Their approaches vary, from bringing students into the workplace to customizing MBA programs to training global teams in corporate responsibility, but all struggle to remain relevant at a time of rapid economic change. "Schools are trying to redefine what business leaders need to know," said Rakesh Khurana, associate professor in organizational behavior at Harvard Business School.
Gloria C. Larson, who held top administrative jobs in the state and federal governments, has sounded at times like a candidate wooing voters with pledges of a "real world partnership" in her first weeks as president of Bentley College, a one-time accounting school that now boasts MBA and PhD degrees in its business portfolio.
"Bentley's six high-tech learning labs let you 'test drive' the concepts you learn in your classroom," Larson told 1,000 visiting high school seniors at the school's Waltham campus last month.
At the Massachusetts Institute of Technology in Cambridge, David C. Schmittlein officially moves into the dean's office at the Sloan School of Management tomorrow. But in meetings with students, faculty, administrators, and alumni, Schmittlein, a Northampton native who was deputy dean at the elite Wharton School of the University of Pennsylvania, has been stressing the need to boost "experiential learning" with businesses. "Sloan is going to be at the leading edge of a more honest approach to management education," he promised.
And newly installed dean Bruce R. Magid at Brandeis University's International Business School is championing "cross-cultural fluency" as his goal at the Waltham school, where two thirds of students come from abroad. Magid, raised in Sharon, is a former overseas Bank of America executive who founded the graduate business school at San Jose State University. He insisted he's not fazed by taking his place alongside heavyweights like Sloan and Harvard Business School in one of the nation's most crowded markets for management education.
"Having worked in global financial services, I'm used to competition," he said. "We're fortunate to be in the Boston area, but we want to be one of the world's top global-focused business schools."
Ethics also figures prominently in the plans, and the talking points, of the three business educators. Noting that its Center for Business Ethics marked its 30th anniversary this year, Larson said Bentley is moving toward a "holistic" approach to preparing its students for the business world. "You have to be thinking smarter, moving faster, and also being the best global citizen you can be," she said.
The arrival of Larson, Schmittlein, and Magid hastens a leadership turnover at Greater Boston business schools after a long period of stability. Jay O. Light took the reins at Harvard Business School last year. Andrew Boynton became dean of Boston College's Carroll School of Management in 2005, and Thomas Moore dean of Northeastern University's College of Business Administration in 2004.
Business-oriented Babson College in Wellesley, which emphasizes entrepreneurship, is expected to name a new president some time next year. Bentley, meanwhile, is interviewing candidates to be the new dean of business under Larson.
The changes at the top have been accompanied by a reassessment and, in some cases, a tweaking of what marketers call the business schools' "brands" at a time when all are vying for students, faculty members, recruiters, and relevancy.

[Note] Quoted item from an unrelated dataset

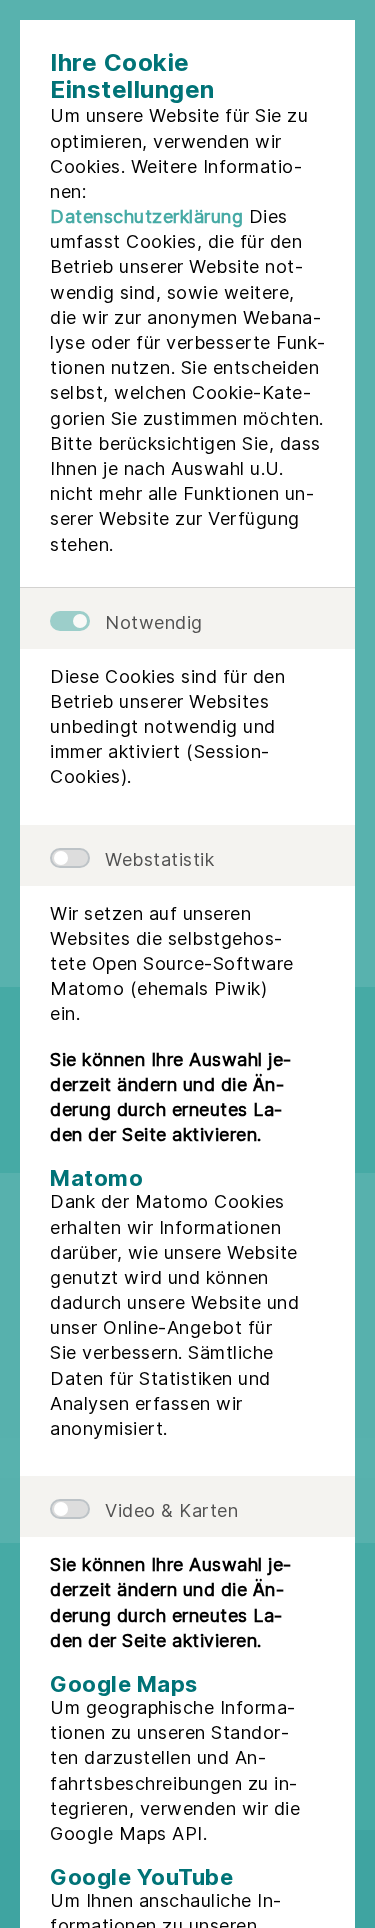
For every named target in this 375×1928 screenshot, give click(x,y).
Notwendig (154, 622)
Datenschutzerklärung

Northeastern, for example, has sought to differentiate itself with an emphasis on practical studies like supply chain management. BC has been building its business program around ethical values, while Harvard has been pushing to extend its leadership brand into emerging fields like healthcare.
But business schools are under scrutiny as never before, and some of their toughest critiques are coming from within. In a new book, "From Higher Aims to Hired Hands: The Social Transformation of American Business Education," Harvard's Khurana argues the schools have failed to define leadership in the context of the public good and enshrined maximizing shareholder value as their highest ideal.
Other critics, like Warren Bennis and James O'Toole at the University of Southern California, have warned that business schools have grown overly academic and theoretical, far removed from the actual day-to-day operations of business and management.
Such critiques have clearly struck a chord. Schmittlein, who has been involved in the debate over the mission of business schools for nearly three decades, believes schools should move away from a cookie-cutter approach. He envisions Sloan developing a broader portfolio of programs tailored toward students on different paths, from going into investment management to joining family businesses.
"Why haven't MBA programs been more honest about where students are and where they want to go?" Schmittlein asked rhetorically. "What would be really radical would be organizing MBA programs around activities that students want to pursue."
Larson, who had extensive dealings with movers and shakers in her most recent job at the Boston law firm Foley Hoag, plans to form a "kitchen cabinet" of business leaders to advise her on Bentley's curricula. "It's a crowded marketplace," she said. "There's a spotlight on this next generation. The marketplace is demanding a very different skill set than it needed even 10 years ago. They're demanding high levels of foreign language literacy, cultural literacy, and economic literacy."
And at Brandeis, educators will be focusing on a new "seamless bottom line," in Magid's words. "You want people to come out of here who are excellent managers, are engaged in their communities, and are taking a long-term perspective about our planet," he said.